> _STUDY TEXT_:

########################################

One of my favorite vignettes, seen from the car window as we passed through a village, was of three children and two baby goats, spinning around in the “dizzy game” that children play. What amazed me was that the goats were following the children! We saw children tenderly caring for their animals. Small children rode the backs of very big water buffalo, petting and talking to their animals. Baby goats were treated with care, sometimes put on a mat in the sun with infant children. I watched an older brother carefully place his baby sibling onto the back of a water buffalo. Was this a first lesson in bonding and animal management? Goats, chickens, dogs, cows, water buffalo, and occasionally a horse, lived with the family and made a family well off. We watched children pick up cow dung, mix it with straw and place in the sun to dry, to be the fuel source for cooking. And, we saw families in the sugar cane fields—fathers cut the cane while moms and children gathered and bundled.


Mud-walled, white-washed home


Straw home for animals and people
 

During the cold nights, as I lay under three blankets, I thought of these children in their mud-walled, thatched- roofed homes, lying in their hay beds. Sr. Elise shared that she prayed that God would to send the animals to lay with the children and keep them warm at night. Oh, that gave a whole new appreciation for the animals!

Another scene I will never forget is the sight of a toddler running all alone down a village lane. At the sound of a car horn, he instantly jumped out of the lane, positioned himself on the side of the road and stood with his shoulders and back straight. He looked like he was going to salute the passing car. Already this child, who could not have been three years old, knew the sound of danger and how to avoid it.

In the schools we saw all kinds of faces, from bright-eyed and eager to wary and cautious. Often girls seven to ten years old held and cared for toddler siblings while learning to read and write. Being their family job to care for the young, both came to school (and perhaps inadvertently early education finds a toehold).

While India has a new child labor law intended to protect children fourteen and under from working, on the farms and in the villages everyone is needed. In the towns and cities, the new law has not translated into practice. Children still work long hours. So the late afternoon times (2.00-4.00 pm or 2.00-5.00 pm) for the FreeSchool programs have worked in the lives of these children.

########################################

> _DATA SEGMENT_:

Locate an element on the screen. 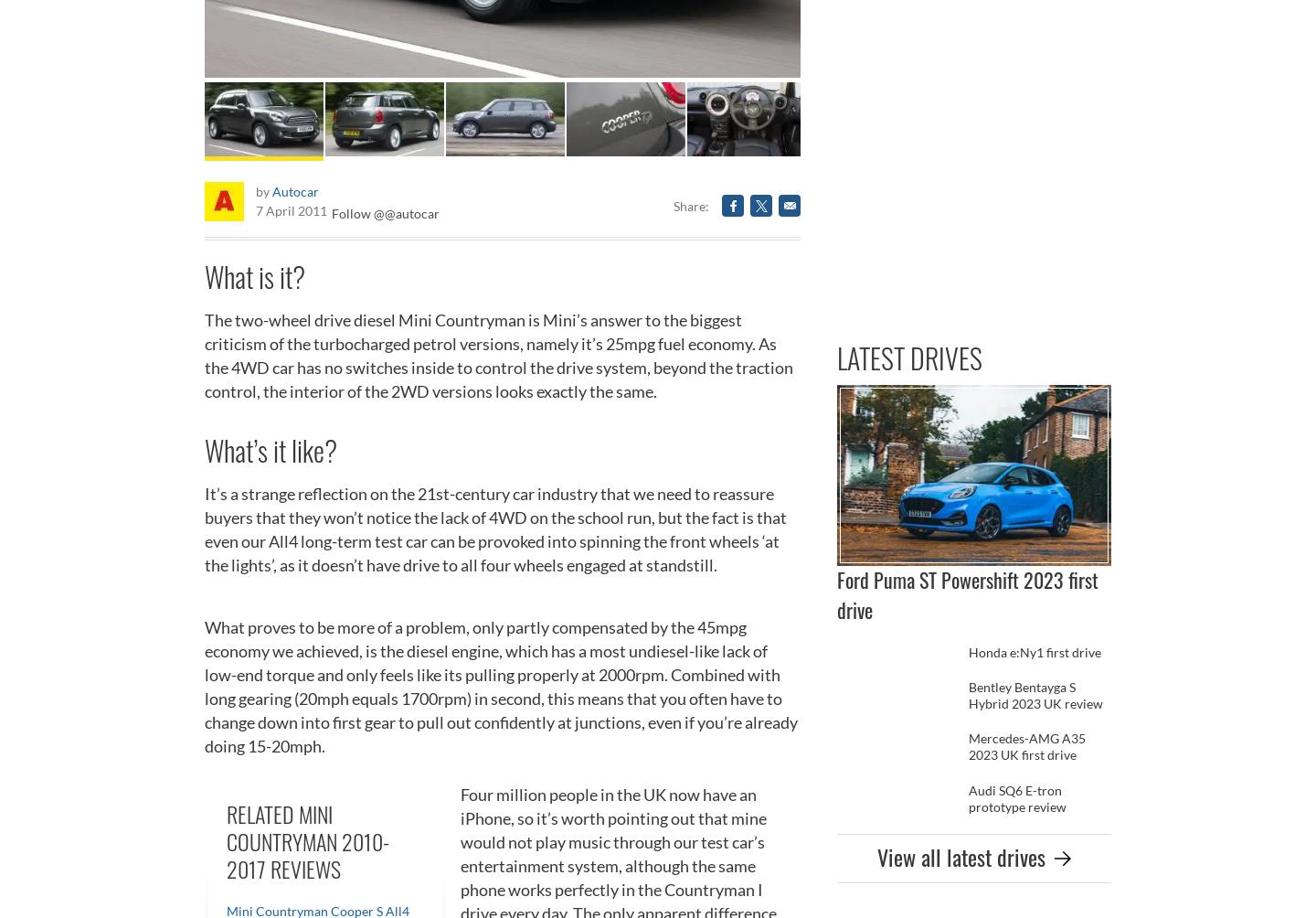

########################################

> _EXERCISE BRIEF_: According to the account of village children in India, which animals lived with the family and made a family well off? List each one.

> _RESULT FOR THIS EXERCISE_:
- Goats
- Chickens
- Dogs
- Cows
- Water buffalo
- Horse (occasionally)